Ланэ потел и елозил по стулу.
- Да ну же, в чем дело? - мягко подстегнул его Гарднер.
- Дело в том, что некоторые выражения... Я ведь писал о себе... выдавил наконец из себя Ланэ. - Видите ли, кто-то из наших публицистов сказал: "Никогда и никто не бывает побит так сильно, как раздавленный собственными доводами". (Разумеется, что эту цитату Ланэ выдумал только что, потому что надо же было на кого-то сослаться.) Так вот я...
"А что он так противно трясется? - неприязненно подумал Гарднер. - И кто это его царап-нул по щеке? С женой он, что ли, подрался? - Он скользнул взглядом по фигуре Ланэ и докончил привычно ту же мысль: - Вот, наверное, сопит и потеет. И как она с ним живет?"
- Одним словом, - сказал он громко, - делайте и пишите что вам угодно, но если вы уж взялись за эту почетную задачу - сохранить вашего учителя, то и не забывайте основного: убедить профессора в том, что для игры в страусы он выбрал неподходящее время. А чтобы облегчить вам это, я думаю, будет не лишним, если мы отправим вас к профессору для личных переговоров.
- Что?! - в ужасе вскочил Ланэ, совершенно забыв о том, где он находится. - Мне лично?

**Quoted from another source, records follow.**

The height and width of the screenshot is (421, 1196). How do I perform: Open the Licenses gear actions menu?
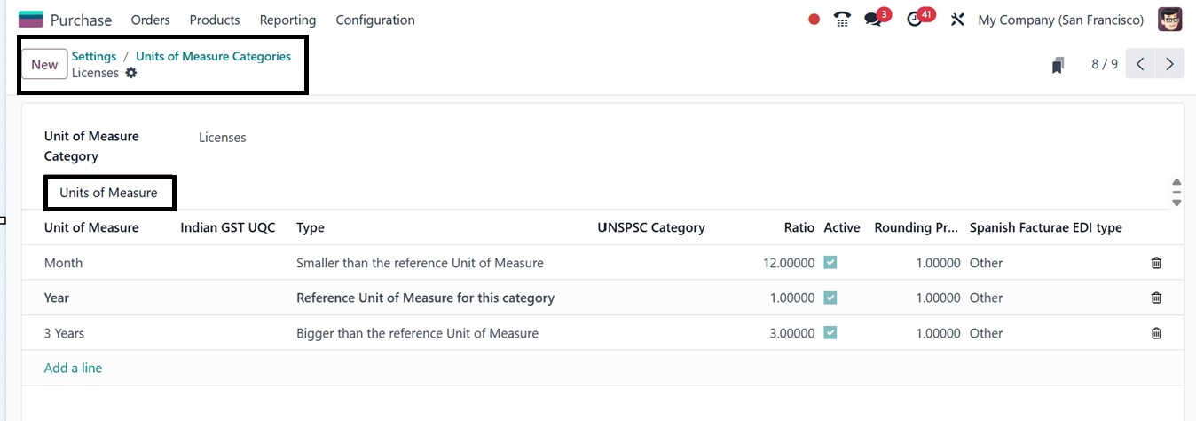[x=131, y=73]
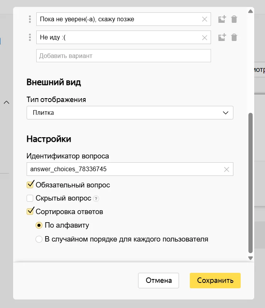Clear the question identifier field
Screen dimensions: 265x308
[x=227, y=169]
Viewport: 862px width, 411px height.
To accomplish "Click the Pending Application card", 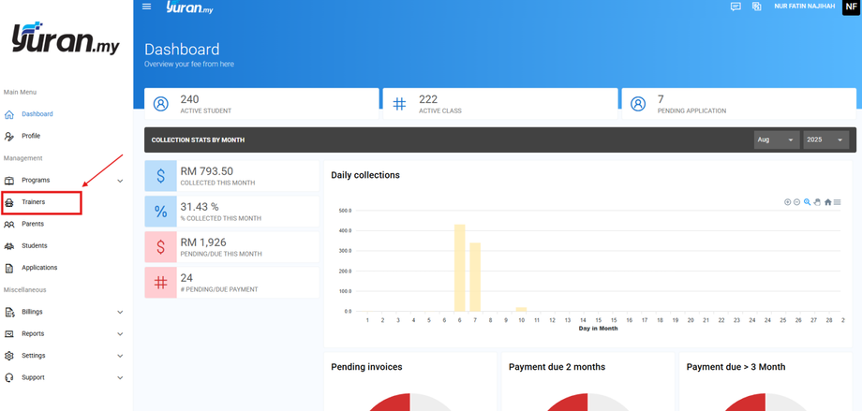I will pyautogui.click(x=739, y=104).
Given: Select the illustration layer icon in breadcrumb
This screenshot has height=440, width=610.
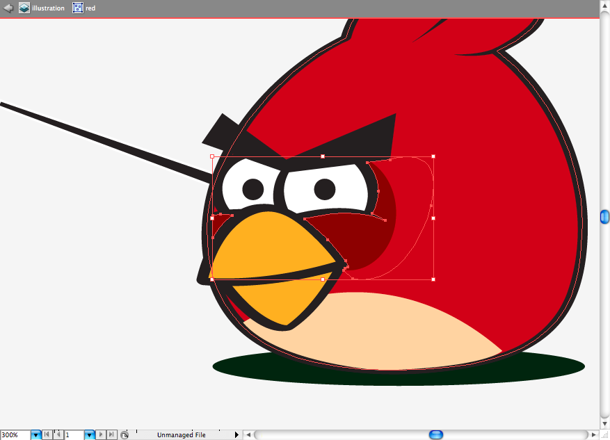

- Ну да, вам! Лично! - твердо повторил за ним Гарднер. - Лично вам! А что вы так испуга-лись? Ничего страшного тут нет! Приедете вы, разумеется, от себя, но только привезете от нас ему некий документ. То есть опять-таки не от нас, а от коллектива работников вашего института. Вот и поговорите тогда с ним лично обо всем. Кстати, вы и о письме своем потолкуете. Вы не смущай-тесь, что в нем вы не пощадили себя, - это мы вам в вину никак не поставим. "Унижение паче гордости" - в данном случае это изречение как раз подходит... Впрочем, это еще не сейчас, а потом, через некоторое время... Да, - вспомнил он вдруг, - кстати! В прошлый раз вы показали, что Ганка назвал того человека, которого вы видели у него, Отто Грубером. Скажите, ну а профессор Мезонье этого Отто Грубера не видел и не знал?
- Нет, не знал! - быстро ответил Ланэ.
- А почему вы так уверены? - вцепился Гарднер.
- Ну, во-первых, он пробыл у Ганки всего один день, во-вторых, профессор никогда не мешался в политику!
- Как и вы? - улыбнулся Гарднер.
- Как и я!
- Как и Ганка!
- Как и Ганка! - ответил с разбегу Ланэ и спохватился: как же так, политикой не занимался, а арестован за политику. - Ну, о Ганке-то я, собственно, не знаю, - поправился он. - Ведь вот вы его...
- Политикой не занимался, - Гарднер выдвинул ящик стола и достал книгу в пестрой обложке. - Ну а вот эту статью в "Ежемесячном обозрении" как назвать иначе, как не самым наглым протаскиванием политических идей под видом чистой науки?
- Это верно, - уныло сознался Ланэ.
- А книга профессора Мезонье, где он пытается опровергнуть наше миропонимание в самых истоках его возникновения и отнять наше историческое право на переустройство мира? Неужели это тоже не политическая, не четко политическая концепция? А? Как, по-вашему?
- Вы правы! Это политика! - опять согласился Ланэ.
- Отнимите у нас наше право, выработанное историей, нашу кровь и наш дух, сложившийся в течение тысячелетий, заставьте нас отречься от учения о нашей исключительности - и что тогда останется от нас? Слепая военная машина - и только? Не правда ли?
- Правда! - снова согласился Ланэ.
- То-то, что правда, и вот это вам и нужно объяснить профессору. Он либо не понимает этого действительно, либо делает вид, что не понимает. Не посылать же мне ему на дом брошюрки министерства пропаганды! Он, вероятно, и не представляет себе, насколько серьезно стоит вопрос о нем и о его институте, все думает отделаться шуточками этого, кого он там цитирует?.. Платона, что ли, или кого?
- Сенеку! - усмехнулся Ланэ.
- Отделаться шуточками да цитатками из Сенеки. Нет, это теперь не пройдет. Мы кровь проливаем, а он чернила льет, но право-то крови всегда выше права чернил. Передайте ему это. Он любит афоризмы.
- Скажу, все скажу, - заторопился Ланэ и подумал: "Боже мой, он ведь по-настоящему волнуется!"
Гарднер сидел и смотрел на Ланэ.
- Вот и ваше письмо тоже политика, - сказал он вдруг.